Ama piyasayı biliyoruz. Takip ediyoruz. Çiftçinin ürününü değerlendirdiği hal esnafının sıkıntısı bizi de ilgilendiriyor. Bu doğrudan çiftçiye yansıyor. Biz de değerlendirmesini yapıyoruz, tabi. Şimdi burada artık asıl iş, üretici birliklerini sağlıklı ve çalışabilir hale getirmektir. Maalesef, üretici birlikleri bugünkü yapısıyla içi boştur. Bu konuda vatandaşın sahiplenmesi açısından, üreticinin sahiplenmesi açısından, Türkiye’deki örgütlenme kültürü açısından biraz yaya kaldığımız bir konu bu. Mesela nar üreticisi kendi üretici birliğini kurup, kendi nar üreticisi çiftçisine sahip çıkacak. Narenciyeci, narenciye üreticisine sahip çıkacak, domates üretici birliği de kendi domates üreticisine sahip çıkacak… İhracatçıya, süpermarketlere, pazarlara tek elden pazarlama yapacak.
Ama Antalya’da, benim gözlediğim kadarıyla, üretici birlikleri yeteri kadar güçlü değiller. Üretici ister istemez ya tüccar karşısında güçsüz kalıyor ve tüccarın taleplerine boyun eğiyor veyahut malın gerçek değeri dışında, normal piyasa değerinin altında satmak zorunda kalıyor.
“ÇİFTÇİYLE TÜCCARI BİREYSEL OLARAK KARŞI KARŞIYA GETİRMEK ÇİFTÇİNİN ALEYHİNEDİR”

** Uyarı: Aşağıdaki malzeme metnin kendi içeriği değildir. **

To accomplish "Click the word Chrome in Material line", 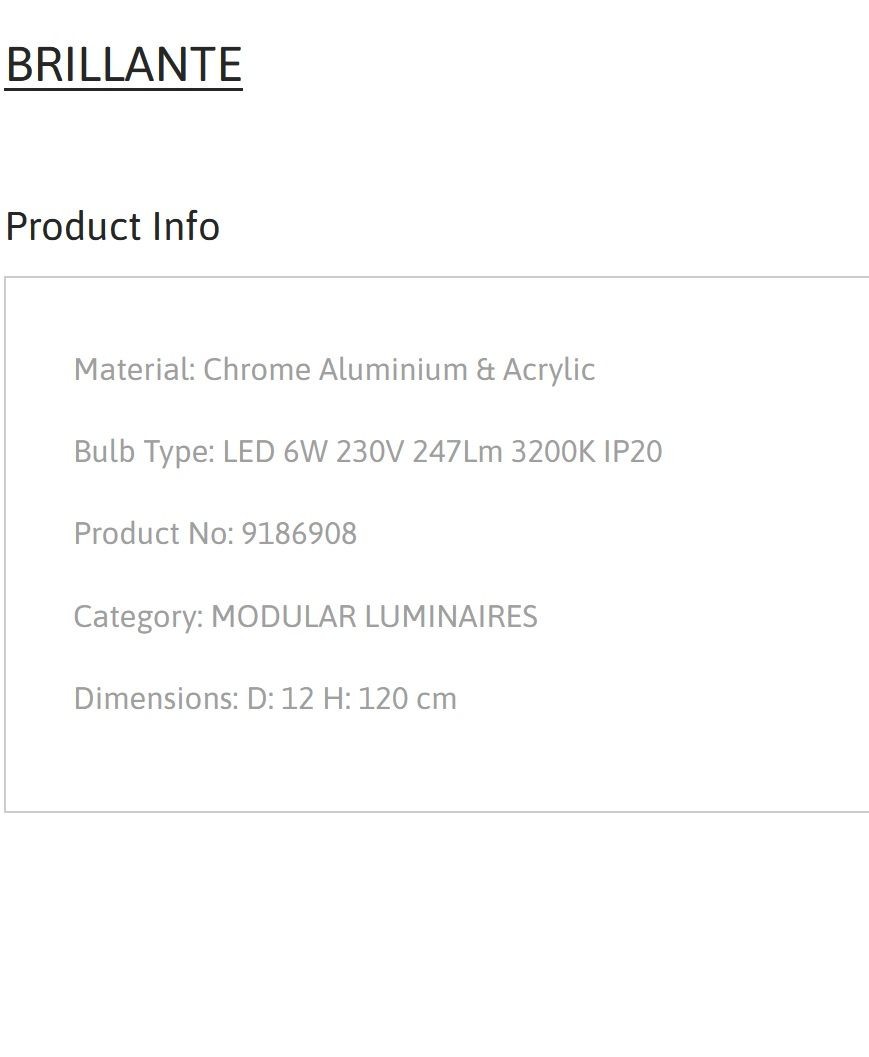I will pos(257,369).
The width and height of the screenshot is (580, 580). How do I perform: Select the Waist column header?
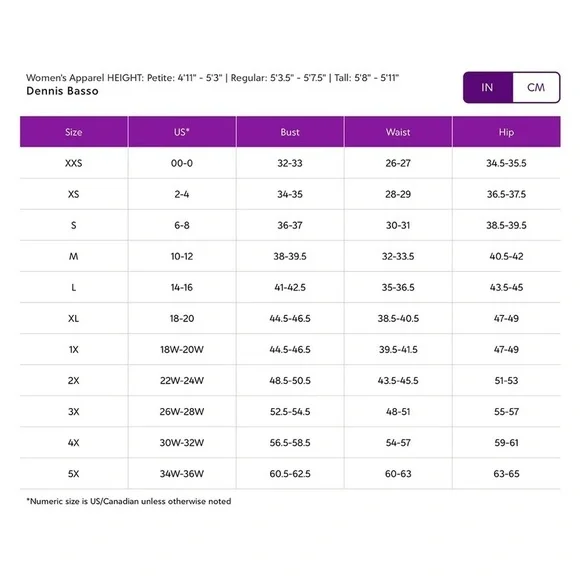click(x=398, y=132)
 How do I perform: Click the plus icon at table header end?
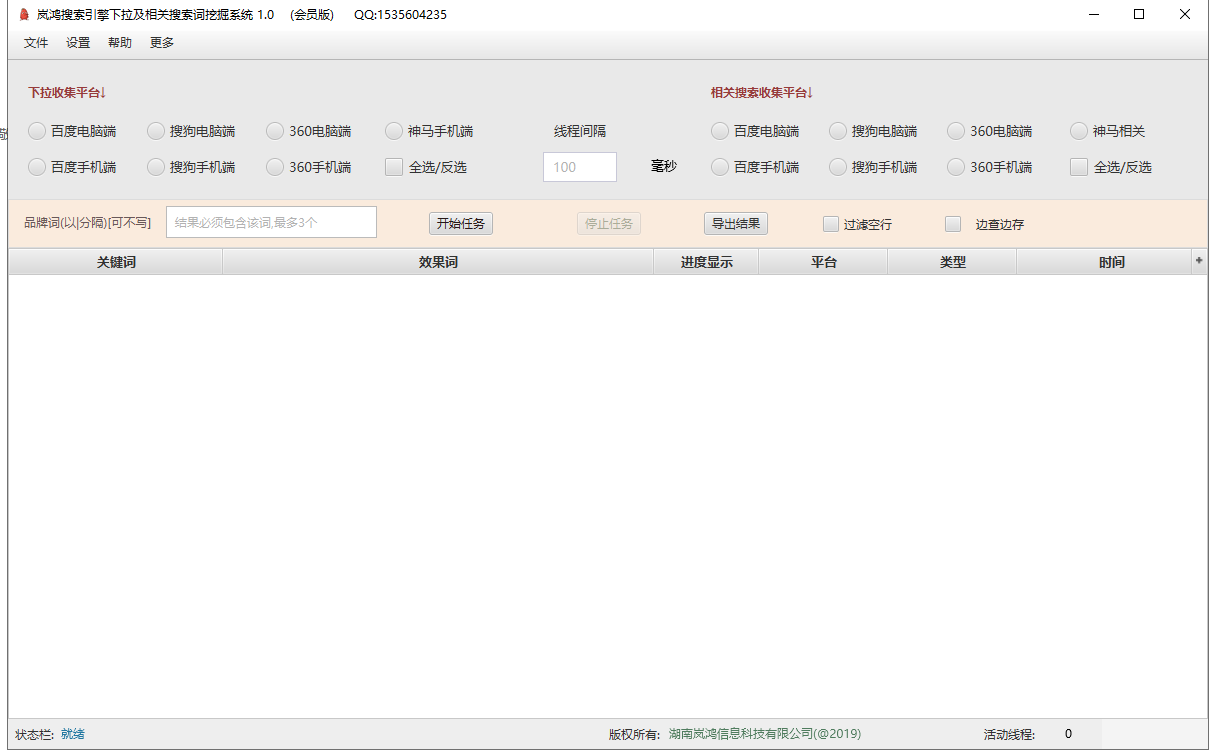1199,260
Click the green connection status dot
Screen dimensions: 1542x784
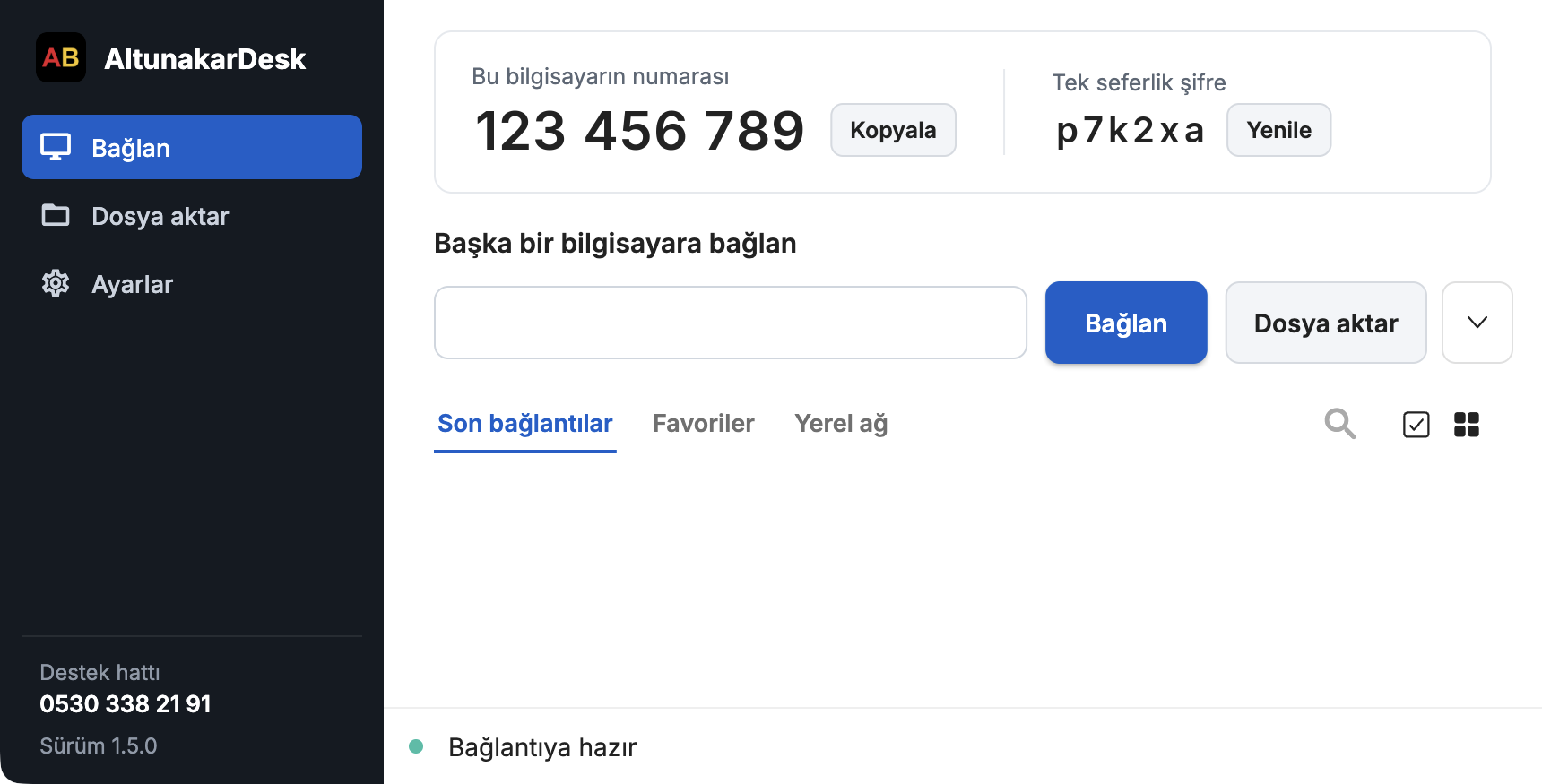click(x=416, y=746)
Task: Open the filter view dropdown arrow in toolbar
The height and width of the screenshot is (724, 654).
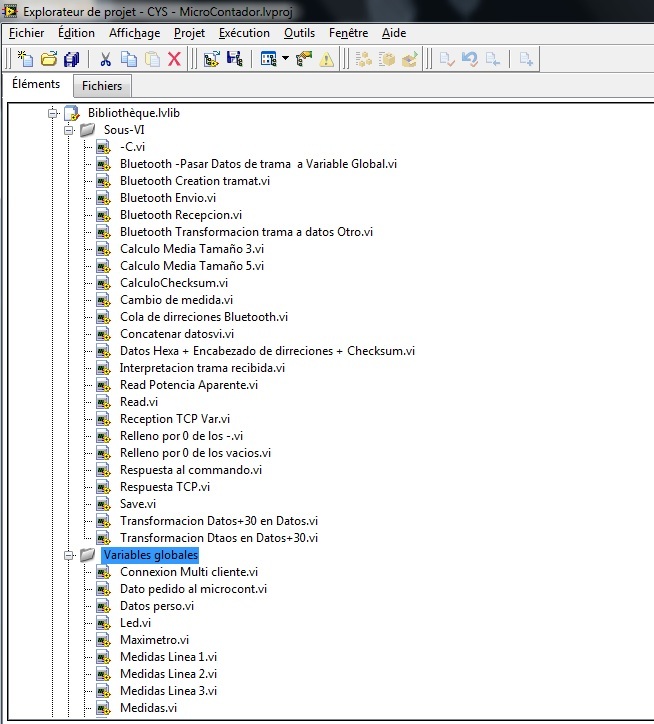Action: point(285,59)
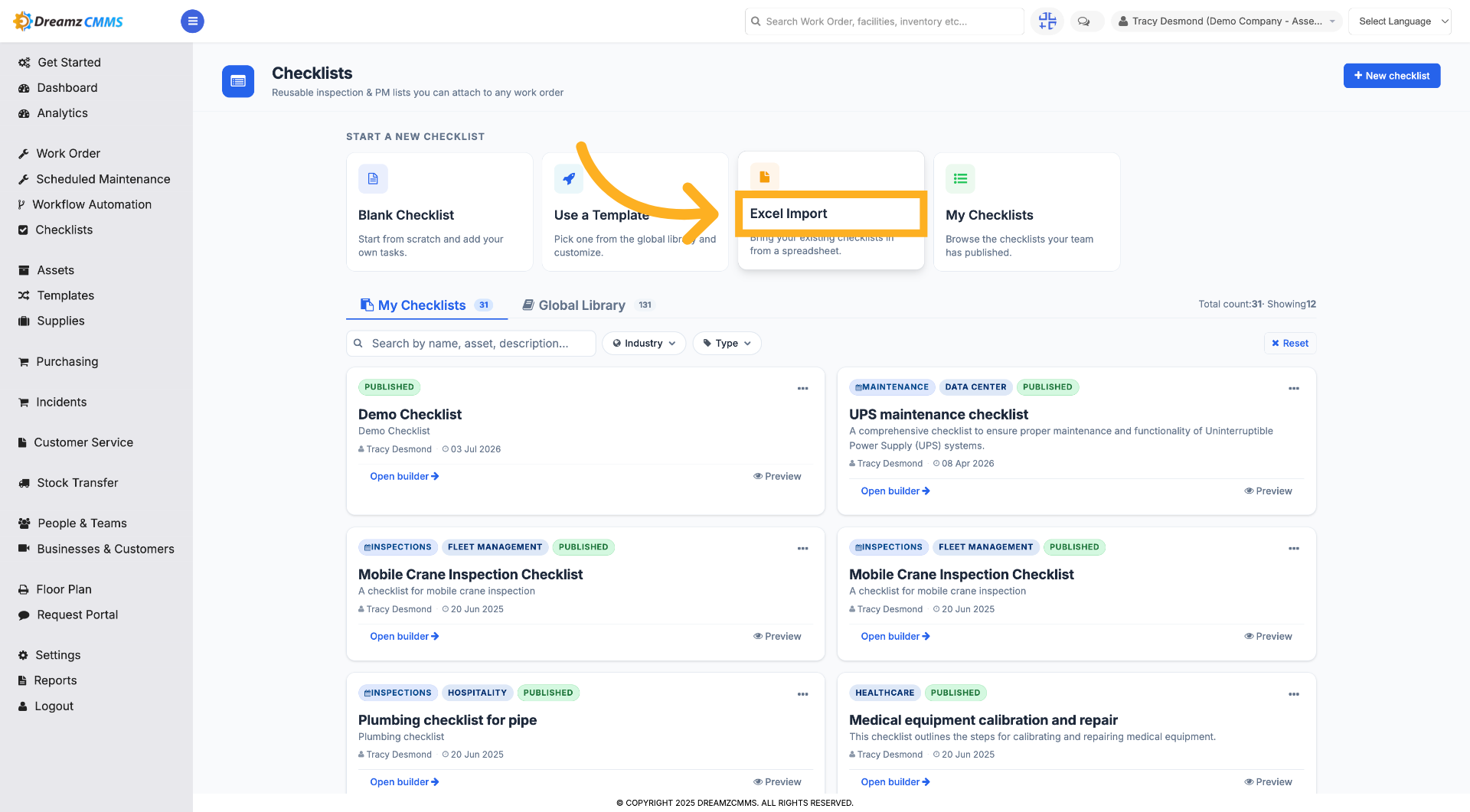The width and height of the screenshot is (1470, 812).
Task: Expand the Industry filter dropdown
Action: point(644,344)
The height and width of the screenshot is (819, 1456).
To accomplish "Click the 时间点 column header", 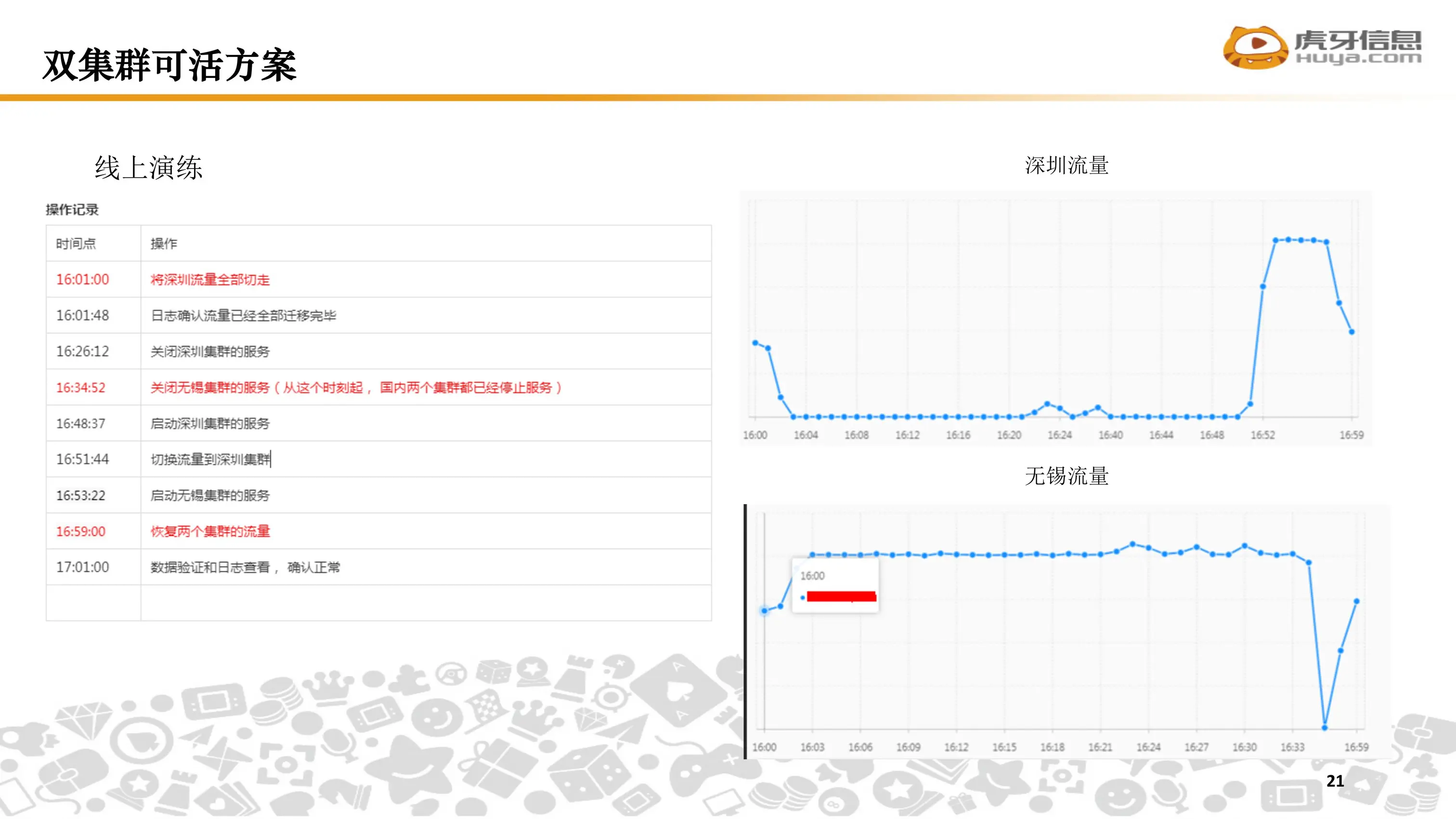I will click(x=76, y=244).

Başka bir sorun da Antalya’da bana göre piyasamızdaki çek olayı. Bütün işler çekle yürüyor! Yani bu kadar çok çek dönen bir ortamda ticaret zordur. Ödemelerde yaşanabilecek herhangi bir olumsuzlukta zincirleme etkileşimler oluyor. Bu da piyasayı ciddi manada sıkıntıya sokuyor. Yani Antalya’da bu ciddi bir sorun. Karşılığı var mı, yok mu arayan soran yok! Çiftçinin ürününü topluyorsun, alıyorsun, pazarlığını yapıyorsun al sana bir çek; 3 ay sonraya! 3 ay sonra ara ki bulasın! Çekin de karşılığı yok! Tabi ki iyi niyetli kişi ve kurumları ayrı tutuyorum. Üretici kendi birliğini oluşturursa, domatesçi domates birliği, narenciyeci narenciye birliğini, biz hem malımızı değerinden satma imkânı kazanırız; hem de en azından bu alıcılar, karşılarında ciddi tüzel kişilikler görürler. Yani, çiftçiyle tüccarı bireysel olarak karşı karşıya getirmek çiftçinin hep aleyhine olmuştur. Ama çiftçinin kurduğu birlikleri, tüzel kişilikleri biz tüccarla, büyük alış veriş merkezleriyle, hal ile ihracatçılarla muhatap edersek biraz daha kurumsal muhatap bulurlar ve çiftçiye de inanıyorum ki bunlar olumlu manada yansır. Bu kurumsallık, her açıdan üretimin kalitesini ve verimini de arttırır.
Birlik olunca tabi girdi maliyetlerinde de avantaj sağlama imkânı olacaktır…
Tabi, bu ürün fiyatını da uygun hale getirecek! Aracıların, komisyoncunun kâr marjları makul düzeylere inecek, dolayısıyla tüketici de yani bizler de daha uygun fiyatlara ürün tüketme imkânına sahip olacağız, diye düşünüyorum. Çiftçi her şeyin en güzeline layıktır.